Consider the single-level class hierarchy shown in Figure 1.1 above, which is an incomplete disjoint segmentation of the class Book, as the design for the model classes of an MVC app. In such a case, whenever we have a model class hierarchy with only one level (or only a few levels) of subtyping and each subtype has only a few additional properties, it's preferable to use STI, so we model a single table containing columns for all attributes such that the columns representing additional attributes of segment subclasses ("segment attributes") are optional, as shown in the SQL table model in Figure 1.9 below.

Figure 1.9. An SQL table model with a single table representing the Book class hierarchy

It is a common approach to add a special discriminator column for representing the category of each row corresponding to the subclass instantiated by the represented object. Such a column would normally be string-valued, but constrained to one of the names of the subclasses. If the DBMS supports enumerations, it could also be enumeration-valued. We use the name category for the discriminator column, which, in the case of our Book class hierarchy example, has a frozen value constraint since the textbook-biography segmentation is rigid.

Based on the category of a book, we have to enforce that if and only if it is "TextBook", its attribute subjectArea has a value, and if and only if it is "Biography", its attribute about has a value. This implied constraint is expressed in the invariant box attached to the Book table class in the class diagram above, where the logical operator keyword "IFF" represents the logical equivalence operator "if and only if". It needs to be implemented in the database, e.g., with an SQL table CHECK clause or with SQL triggers.

When the given segmentation is disjoint, a single-valued enumeration attribute category is used for representing the information to which subclass an instance belongs. Otherwise, if it is non-disjoint, a multi-valued enumeration attribute categories is used for representing the information to which subclasses an instance belongs. Such an attribute can be implemented in SQL by defining a string-valued column for representing a set of enumeration codes or labels as corresponding string concatenations.

Consider the class hierarchy shown in Figure 1.8 above. With only three additional attributes defined in the subclasses Employee, Manager and Author, this class hierarchy can again be mapped with the STI approach, as shown in the SQL table model Figure 1.10 below.

Figure 1.10. An STI table model representing the Person roles hierarchy

Notice that now the discriminator column categories is multi-valued, since the segmentation of Person is not disjoint, but overlapping, implying that a Person object may belong to several categories. Notice also that, since a role segmentation (like Employee, Manager, Author) is not rigid, the discriminator column categories does not have a frozen value constraint.
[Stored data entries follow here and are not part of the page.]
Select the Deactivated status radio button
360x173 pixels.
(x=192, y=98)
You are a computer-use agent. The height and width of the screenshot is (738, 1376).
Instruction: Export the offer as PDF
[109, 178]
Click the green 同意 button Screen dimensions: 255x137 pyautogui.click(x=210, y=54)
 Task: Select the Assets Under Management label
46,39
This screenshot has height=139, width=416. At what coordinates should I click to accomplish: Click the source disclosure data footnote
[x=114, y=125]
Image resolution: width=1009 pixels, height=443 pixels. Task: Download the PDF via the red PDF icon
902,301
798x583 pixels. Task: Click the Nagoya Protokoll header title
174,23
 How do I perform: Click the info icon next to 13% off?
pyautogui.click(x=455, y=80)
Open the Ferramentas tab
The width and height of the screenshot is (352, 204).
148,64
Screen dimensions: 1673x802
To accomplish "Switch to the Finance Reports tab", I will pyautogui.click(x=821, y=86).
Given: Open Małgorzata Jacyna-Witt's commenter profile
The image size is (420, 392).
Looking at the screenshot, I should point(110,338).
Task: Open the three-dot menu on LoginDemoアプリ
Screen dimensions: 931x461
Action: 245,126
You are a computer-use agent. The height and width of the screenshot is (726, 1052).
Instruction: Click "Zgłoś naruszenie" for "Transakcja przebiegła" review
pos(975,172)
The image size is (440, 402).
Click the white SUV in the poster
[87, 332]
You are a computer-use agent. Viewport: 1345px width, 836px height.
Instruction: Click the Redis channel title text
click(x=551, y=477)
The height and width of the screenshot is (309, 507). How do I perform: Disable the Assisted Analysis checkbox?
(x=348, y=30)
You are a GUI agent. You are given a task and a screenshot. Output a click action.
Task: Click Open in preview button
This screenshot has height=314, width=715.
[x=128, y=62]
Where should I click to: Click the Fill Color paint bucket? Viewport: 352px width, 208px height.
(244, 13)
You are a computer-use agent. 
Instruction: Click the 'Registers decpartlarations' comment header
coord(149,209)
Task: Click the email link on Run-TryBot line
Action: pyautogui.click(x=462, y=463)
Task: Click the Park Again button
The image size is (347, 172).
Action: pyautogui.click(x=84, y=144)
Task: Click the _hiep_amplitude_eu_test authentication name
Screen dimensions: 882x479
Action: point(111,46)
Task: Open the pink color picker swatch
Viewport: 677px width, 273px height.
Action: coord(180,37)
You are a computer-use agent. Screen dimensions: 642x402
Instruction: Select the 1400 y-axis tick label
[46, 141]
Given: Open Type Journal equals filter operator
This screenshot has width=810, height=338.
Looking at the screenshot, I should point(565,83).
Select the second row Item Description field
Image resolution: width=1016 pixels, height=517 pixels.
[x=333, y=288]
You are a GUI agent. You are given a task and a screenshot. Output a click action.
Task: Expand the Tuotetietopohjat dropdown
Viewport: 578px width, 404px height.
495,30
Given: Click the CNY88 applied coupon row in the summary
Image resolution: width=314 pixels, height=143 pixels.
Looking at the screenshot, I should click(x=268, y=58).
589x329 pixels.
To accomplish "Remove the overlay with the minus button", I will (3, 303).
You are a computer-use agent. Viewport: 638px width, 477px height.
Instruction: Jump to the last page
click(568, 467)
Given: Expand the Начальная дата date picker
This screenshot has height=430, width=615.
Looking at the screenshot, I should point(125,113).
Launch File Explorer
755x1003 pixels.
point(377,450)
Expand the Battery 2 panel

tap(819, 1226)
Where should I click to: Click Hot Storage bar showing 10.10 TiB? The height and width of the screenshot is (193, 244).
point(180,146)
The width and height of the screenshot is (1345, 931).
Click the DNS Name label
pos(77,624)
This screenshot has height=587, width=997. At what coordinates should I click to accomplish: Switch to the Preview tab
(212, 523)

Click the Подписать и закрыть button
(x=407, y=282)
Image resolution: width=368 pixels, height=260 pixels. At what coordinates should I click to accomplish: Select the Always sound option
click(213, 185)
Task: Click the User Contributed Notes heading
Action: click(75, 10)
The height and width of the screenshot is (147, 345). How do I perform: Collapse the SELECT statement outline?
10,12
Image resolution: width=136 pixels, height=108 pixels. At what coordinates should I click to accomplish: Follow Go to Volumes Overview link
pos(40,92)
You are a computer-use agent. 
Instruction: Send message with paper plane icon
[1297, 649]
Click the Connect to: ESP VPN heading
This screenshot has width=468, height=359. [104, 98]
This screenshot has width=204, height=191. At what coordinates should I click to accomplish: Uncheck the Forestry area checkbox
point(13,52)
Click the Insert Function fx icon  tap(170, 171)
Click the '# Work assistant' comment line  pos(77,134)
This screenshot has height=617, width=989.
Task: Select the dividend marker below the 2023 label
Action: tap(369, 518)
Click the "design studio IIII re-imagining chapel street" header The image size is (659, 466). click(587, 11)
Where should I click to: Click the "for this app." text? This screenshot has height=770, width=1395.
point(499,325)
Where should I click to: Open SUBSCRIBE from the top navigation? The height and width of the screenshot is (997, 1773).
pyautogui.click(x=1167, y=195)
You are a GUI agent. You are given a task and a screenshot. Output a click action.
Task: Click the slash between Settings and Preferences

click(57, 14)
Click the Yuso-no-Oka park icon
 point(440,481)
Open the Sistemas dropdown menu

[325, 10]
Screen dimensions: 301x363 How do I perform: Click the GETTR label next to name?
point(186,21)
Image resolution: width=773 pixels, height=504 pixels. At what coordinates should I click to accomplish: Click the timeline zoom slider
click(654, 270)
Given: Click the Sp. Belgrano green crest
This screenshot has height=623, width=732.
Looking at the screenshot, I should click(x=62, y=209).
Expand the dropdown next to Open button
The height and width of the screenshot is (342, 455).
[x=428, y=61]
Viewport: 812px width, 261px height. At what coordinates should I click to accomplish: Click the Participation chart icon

An example of an admissible population for this model is the following:

Notice that the Person table contains four different types of people:

Pros of the STI approach: It leads to a faithful representation of the subtype relationships expressed in the original class hierarchy; in particular, any row representing a subclass instance (an employee, manager or author) also represents a superclass instance (a person).

Cons: (1) In the case of a multi-level class hierarchy where the subclasses have little in common, the STI approach does not lead to a good representation. (2) The structure of the given class hierarchy in terms of its elements (classes) is only implicitly preserved.

In a more realistic model, the subclasses of Person shown in Figure 1.8 above would have many more attributes, so the STI approach would be no longer feasible. In the TCI approach we get the SQL table model shown in Figure 1.11 below. A TCI model represents each concrete class of the class hierarchy as a table, such that each segment subclass is represented by a table that also contains columns for inherited properties, thus repeating the columns of the table that represents the superclass.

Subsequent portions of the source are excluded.